Yolanda has taught college Psychology and Ethics, and has a doctorate of philosophy in counselor education and supervision.

Accommodation is a term developed by Jean Piaget to describe the process in which we modify existing cognitive schemas in order to include new information. Learn more about accommodation from examples and test your knowledge with a quiz.

Definition of Accommodation

Suppose that you are a young child who lives in a small rural town. Every day as you go to school, you watch as the buses pass. During summer break, you visit your aunt who lives in a major city. She takes you on a trip to the local railroad station so that you can watch the trains come and go.

You point to a train and ask your aunt where the 'buses' are going. She tells you that what you are pointing at is a train. She further explains that trains are driven on railroad tracks, while buses are driven on the road. Trains also move much faster than buses.

You use this information to modify your understanding of what a bus is and spend the day learning more about trains. This is an example of accommodation.
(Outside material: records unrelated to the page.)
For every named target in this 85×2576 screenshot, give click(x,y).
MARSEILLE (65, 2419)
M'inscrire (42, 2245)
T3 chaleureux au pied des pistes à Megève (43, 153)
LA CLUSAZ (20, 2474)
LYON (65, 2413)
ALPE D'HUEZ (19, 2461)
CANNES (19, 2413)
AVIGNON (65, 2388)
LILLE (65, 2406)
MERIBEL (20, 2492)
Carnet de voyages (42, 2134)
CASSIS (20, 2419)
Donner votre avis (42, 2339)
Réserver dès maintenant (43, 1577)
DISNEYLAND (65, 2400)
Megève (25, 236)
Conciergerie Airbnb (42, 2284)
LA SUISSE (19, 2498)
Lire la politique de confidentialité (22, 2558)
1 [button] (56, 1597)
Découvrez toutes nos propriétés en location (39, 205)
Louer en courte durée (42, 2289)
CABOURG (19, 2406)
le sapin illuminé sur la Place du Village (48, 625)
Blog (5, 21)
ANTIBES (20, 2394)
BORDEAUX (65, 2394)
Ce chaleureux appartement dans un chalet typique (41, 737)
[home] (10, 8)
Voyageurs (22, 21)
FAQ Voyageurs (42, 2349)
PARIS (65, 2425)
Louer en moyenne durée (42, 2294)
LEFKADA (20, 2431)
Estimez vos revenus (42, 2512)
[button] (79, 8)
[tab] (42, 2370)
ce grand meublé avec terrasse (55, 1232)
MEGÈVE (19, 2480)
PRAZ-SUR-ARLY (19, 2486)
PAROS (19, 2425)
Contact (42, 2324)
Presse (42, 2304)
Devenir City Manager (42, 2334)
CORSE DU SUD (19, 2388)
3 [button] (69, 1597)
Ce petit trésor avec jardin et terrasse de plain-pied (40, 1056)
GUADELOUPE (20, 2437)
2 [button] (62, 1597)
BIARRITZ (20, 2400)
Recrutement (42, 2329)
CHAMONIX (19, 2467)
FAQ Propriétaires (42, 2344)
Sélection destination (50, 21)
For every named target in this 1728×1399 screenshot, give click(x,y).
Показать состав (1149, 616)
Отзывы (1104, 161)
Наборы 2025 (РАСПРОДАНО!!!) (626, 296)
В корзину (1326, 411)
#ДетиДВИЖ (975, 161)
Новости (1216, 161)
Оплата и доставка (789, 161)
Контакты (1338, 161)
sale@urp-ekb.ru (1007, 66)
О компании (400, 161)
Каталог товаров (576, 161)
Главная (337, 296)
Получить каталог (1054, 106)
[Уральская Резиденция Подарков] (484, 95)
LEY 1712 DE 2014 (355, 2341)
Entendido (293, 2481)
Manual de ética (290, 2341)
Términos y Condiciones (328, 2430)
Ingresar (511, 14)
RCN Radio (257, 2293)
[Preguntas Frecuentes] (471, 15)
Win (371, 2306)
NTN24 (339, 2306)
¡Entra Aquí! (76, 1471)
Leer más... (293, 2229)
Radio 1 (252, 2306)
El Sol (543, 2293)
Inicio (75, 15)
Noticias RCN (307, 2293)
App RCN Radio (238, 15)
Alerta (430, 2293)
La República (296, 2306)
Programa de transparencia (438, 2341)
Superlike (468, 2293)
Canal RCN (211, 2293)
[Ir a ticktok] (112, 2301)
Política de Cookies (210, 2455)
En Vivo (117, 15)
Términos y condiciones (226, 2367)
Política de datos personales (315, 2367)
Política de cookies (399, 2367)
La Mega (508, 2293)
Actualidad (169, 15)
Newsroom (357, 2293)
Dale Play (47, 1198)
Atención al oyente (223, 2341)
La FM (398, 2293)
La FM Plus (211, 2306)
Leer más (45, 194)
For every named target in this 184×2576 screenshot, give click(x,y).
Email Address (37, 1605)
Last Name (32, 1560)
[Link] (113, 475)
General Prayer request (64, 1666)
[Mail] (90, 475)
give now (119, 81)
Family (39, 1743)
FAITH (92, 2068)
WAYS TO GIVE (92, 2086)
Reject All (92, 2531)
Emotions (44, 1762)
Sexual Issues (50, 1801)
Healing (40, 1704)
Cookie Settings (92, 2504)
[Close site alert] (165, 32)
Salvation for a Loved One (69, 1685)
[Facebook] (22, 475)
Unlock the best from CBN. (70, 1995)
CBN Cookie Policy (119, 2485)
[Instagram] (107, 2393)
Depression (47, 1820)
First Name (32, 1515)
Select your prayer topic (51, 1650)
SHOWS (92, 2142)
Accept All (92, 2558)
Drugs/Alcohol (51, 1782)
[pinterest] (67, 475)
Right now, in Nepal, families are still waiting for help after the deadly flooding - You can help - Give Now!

In order for us to have a clear understanding of the process of accommodation, we must first define the concept of schema. A schema is an organized pattern of knowledge. We organize information into schemas in order to increase our understanding of the world. For example, your schema of a bus may include a large motor vehicle that has four large wheels, has several rows of seats, and is used for traveling long distances.

Accommodation is a term developed by psychologist Jean Piaget to describe what occurs when new information or experiences cause you to modify your existing schemas. Rather than make the new information fit into an existing schema, you change the schema in order to accommodate the new information.

For example, you called a train a 'bus' when you saw it for the first time. Once you were informed that what you were looking at was a train and the differences between a train and a bus, you modified your schema of a bus to include that buses are driven on dirt roads and you developed a new schema for the concept of a train.